Gurkensalat (Cucumber Salad)
Gurkensalat is a pickled cucumber salad that is quick and easy to prepare but full of strong flavors. This German favorite can be eaten immediately after it is assembled if it's too hard to resist, but it also benefits from being refrigerated for eight hours or more before serving. This tangy and creamy salad is a staple of German cooking and a favorite way to serve humble cucumbers.
Recipe Servings: 8
Prep Time
15 minutes
+ 8 hours 30 minutes resting
+ 8 hours 30 minutes resting
Cook Time
Total Time
8 hours 45 minutes
Vegetarian
Vegan
Gluten Free
Dairy Free
Kosher
Halal
Ingredients
- 2 large cucumbers, thinly sliced
- ½ onion, thinly sliced
- 1 tsp (5 g) salt
- ½ cup (120 ml) sour cream
- 2 Tbsp (25 g) sugar
- 2 Tbsp (30 ml) white vinegar
- 1 tsp (5 g) dried dill
- 1 tsp (5 g) dried parsley
- 1 tsp (5 g) paprika, for garnish
Directions
- Spread sliced cucumber and onion on a tray.

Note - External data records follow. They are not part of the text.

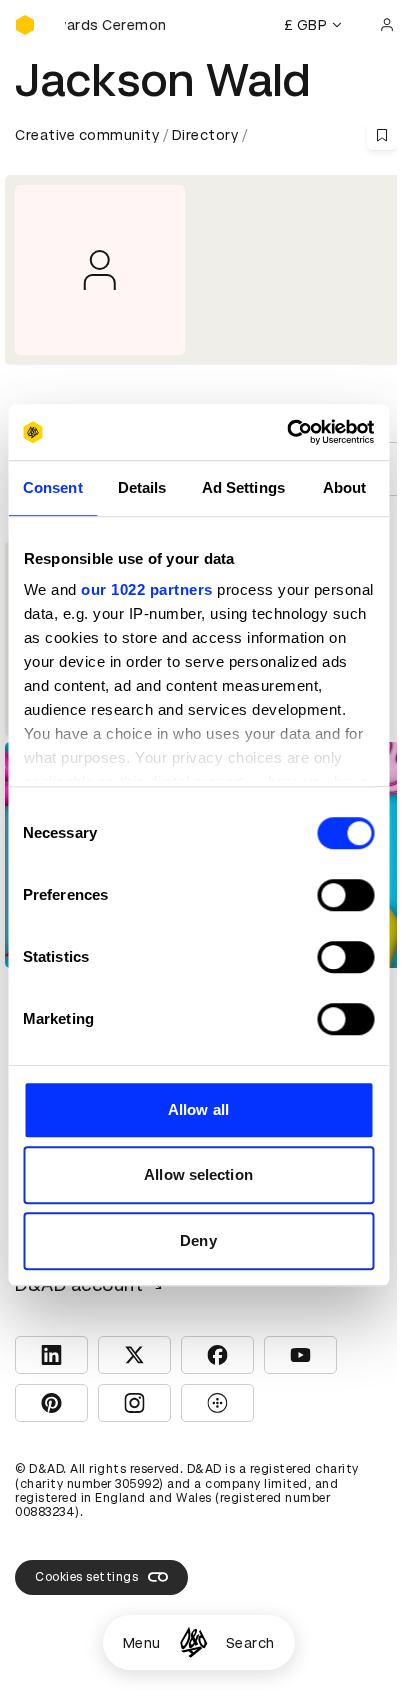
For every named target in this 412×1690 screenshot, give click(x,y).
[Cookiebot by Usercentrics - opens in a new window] (286, 432)
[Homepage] (193, 1642)
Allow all (198, 1109)
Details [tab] (142, 487)
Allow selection (198, 1174)
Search (250, 1643)
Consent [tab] (53, 487)
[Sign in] (387, 25)
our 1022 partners (147, 589)
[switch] (345, 895)
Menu (142, 1643)
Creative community (87, 135)
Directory (205, 135)
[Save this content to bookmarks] (382, 135)
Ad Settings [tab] (243, 487)
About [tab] (345, 487)
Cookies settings (86, 1577)
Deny (198, 1240)
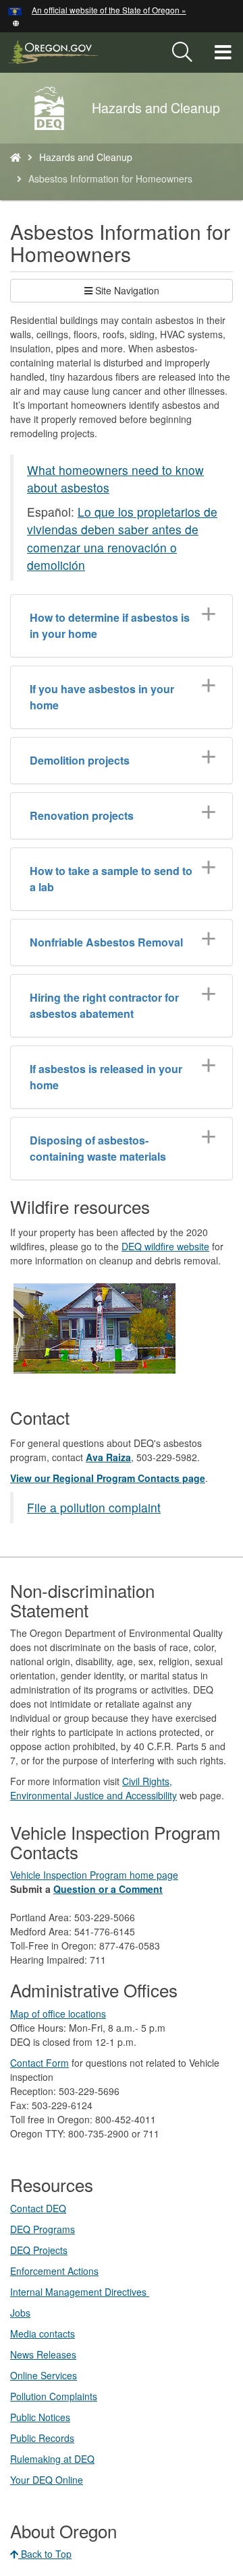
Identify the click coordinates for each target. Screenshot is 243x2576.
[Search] (182, 52)
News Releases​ (43, 2354)
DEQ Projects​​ (39, 2250)
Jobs (20, 2312)
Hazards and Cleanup (85, 157)
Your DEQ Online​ (46, 2479)
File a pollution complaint (94, 1507)
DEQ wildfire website (165, 1246)
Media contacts (42, 2333)
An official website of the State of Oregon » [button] (109, 9)
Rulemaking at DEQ (52, 2459)
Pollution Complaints (53, 2396)
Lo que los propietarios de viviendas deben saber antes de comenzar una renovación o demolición (122, 538)
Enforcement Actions (54, 2271)
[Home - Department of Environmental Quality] (15, 157)
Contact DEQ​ (38, 2208)
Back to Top (45, 2554)
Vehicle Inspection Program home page (94, 1874)
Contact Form (39, 2062)
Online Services (43, 2375)
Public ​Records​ (42, 2438)
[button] (16, 22)
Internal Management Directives (79, 2291)
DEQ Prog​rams (42, 2229)
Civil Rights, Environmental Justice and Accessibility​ (93, 1788)
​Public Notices (40, 2417)
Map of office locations (58, 2013)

- Season them with salt and let them rest for about 30 minutes.
- Pour extracted water off of the tray and, if necessary, squeeze any leftover moisture from the cucumbers.
- Whisk together sour cream, sugar, white vinegar, dried dill, and dried parsley in a large bowl.
- Mix cucumber and onion with dressing and refrigerate the mixture for at least 8 hours.
- Serve salad chilled and garnished with paprika.